# Q4 Shoulders of Giants (15 points)
As we have already seen, deep networks can sometimes be hard to optimize. Often times they heavily overfit on small training sets. Many approaches have been proposed to counter this, eg, [Krahenbuhl et al. (ICLR’16)](http://arxiv.org/pdf/1511.06856.pdf), self-supervised learning, etc. However, the most effective approach remains pre-training the network on large, well-labeled supervised datasets such as ImageNet. 

While training on the full ImageNet data is beyond the scope of this assignment, people have already trained many popular/standard models and released them online. In this task, we will initialize a ResNet-18 model with pre-trained ImageNet weights (from `torchvision`), and finetune the network for PASCAL classification.

## 4.1 Load Pre-trained Model (7 pts)\
Load the pre-trained weights up to the second last layer, and initialize last weights and biases from scratch.

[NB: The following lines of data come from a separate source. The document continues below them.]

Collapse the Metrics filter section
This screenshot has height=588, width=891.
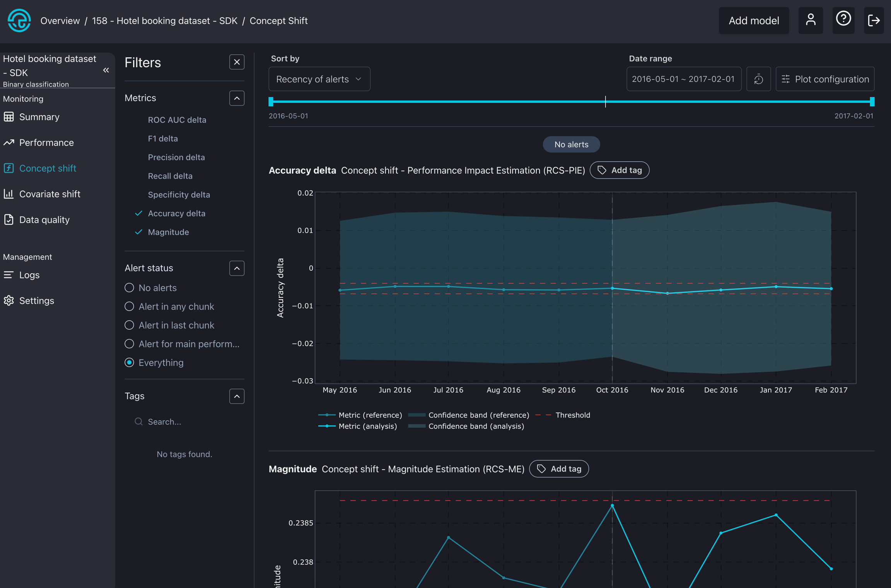click(x=237, y=98)
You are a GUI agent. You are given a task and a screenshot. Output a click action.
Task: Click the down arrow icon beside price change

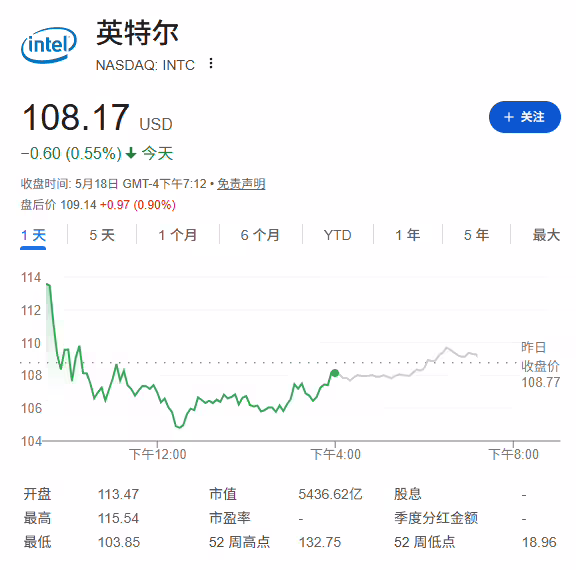pos(131,153)
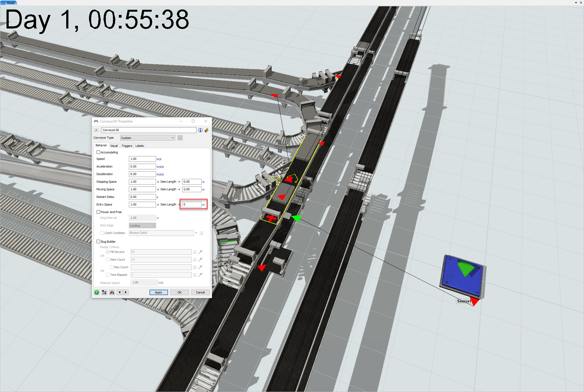This screenshot has height=392, width=584.
Task: Click the Entry Space offset field
Action: 192,204
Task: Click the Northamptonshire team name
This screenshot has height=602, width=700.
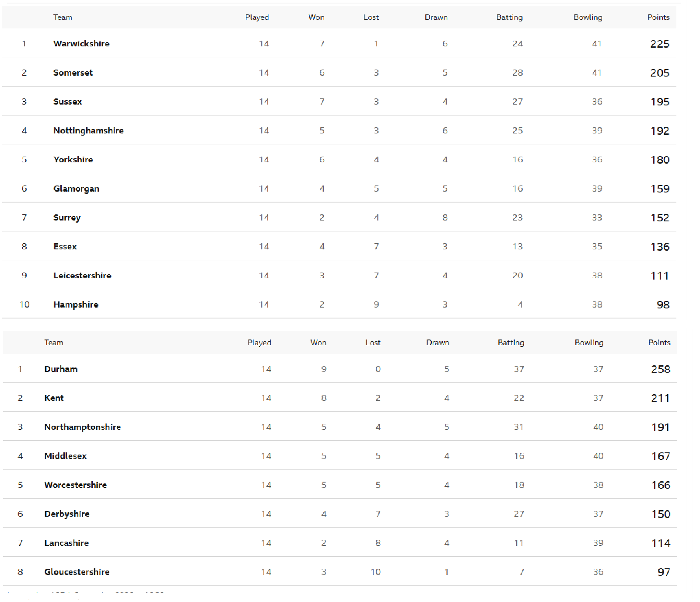Action: (83, 427)
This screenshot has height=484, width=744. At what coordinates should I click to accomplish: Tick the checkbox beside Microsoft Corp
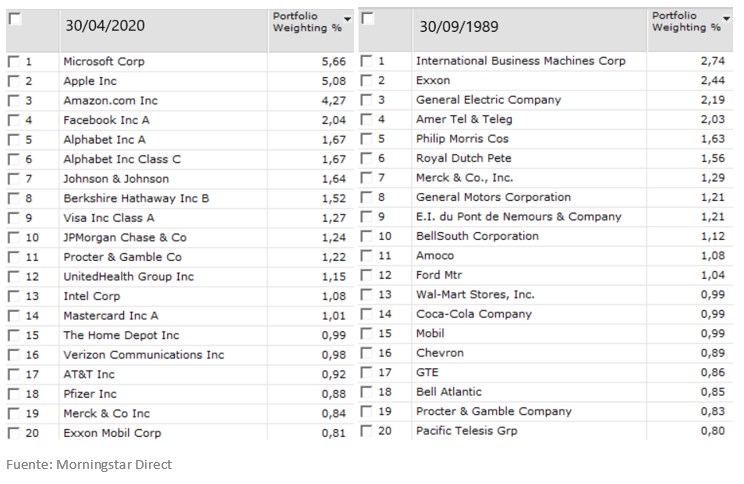click(x=13, y=62)
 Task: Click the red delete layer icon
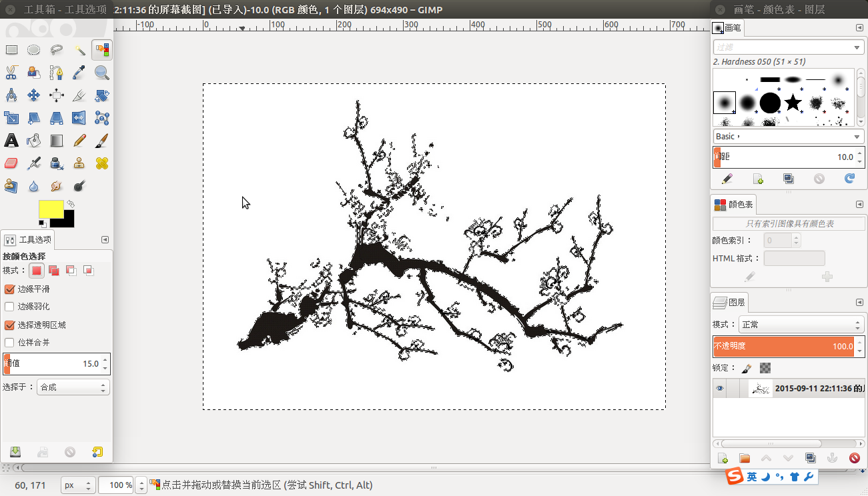coord(855,458)
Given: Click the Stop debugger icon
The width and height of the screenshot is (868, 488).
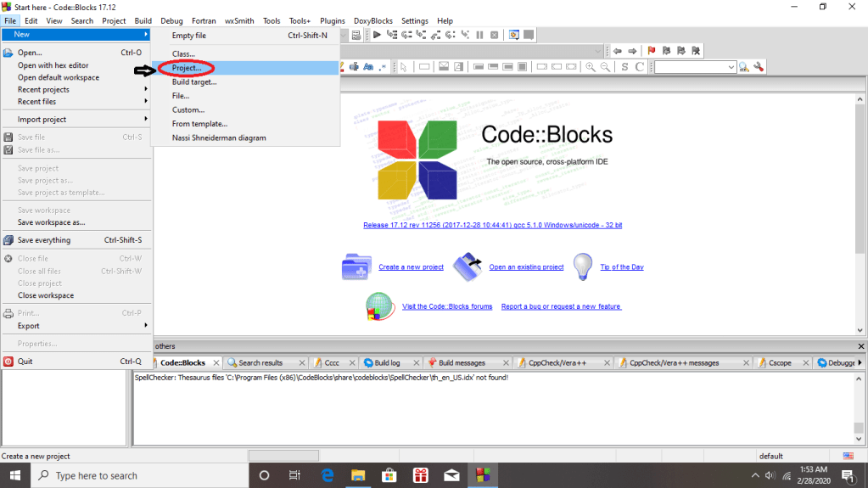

The model loading mechanism is based on names of the weights. It is easy to load pretrained models from `torchvision.models`, even when your model uses different names for weights. Please briefly explain how to load the weights correctly if the names do not match ([hint](https://discuss.pytorch.org/t/loading-weights-from-pretrained-model-with-different-module-names/11841)).

**YOUR ANSWER HERE**

In [1]:
import torch
import torch.nn as nn
import torch.nn.functional as F
from torchvision import models
import matplotlib.pyplot as plt
%matplotlib inline

import trainer
from utils import ARGS
from simple_cnn import SimpleCNN
from voc_dataset import VOCDataset


# Pre-trained weights up to second-to-last layer
# final layers should be initialized from scratcH!
class PretrainedResNet(nn.Module):
    def __init__(self):
        super().__init__()
        ResNet = models.resnet18(pretrained=True)
        self.backbone = nn.Sequential(*list(ResNet.children())[:-1])
        for param in self.backbone:
            param.requires_grad = False
        self.classifier = nn.Linear(512,20,bias=True)
    
    def forward(self, x):
        features = self.backbone(x)
        features = features.view(-1, 512)
        out = self.classifier(features)
        return out
        

Use similar hyperparameter setup as in the scratch case. Show the learning curves (training loss, testing MAP) for 10 epochs. Please evaluate your model to calculate the MAP on the testing dataset every 100 iterations.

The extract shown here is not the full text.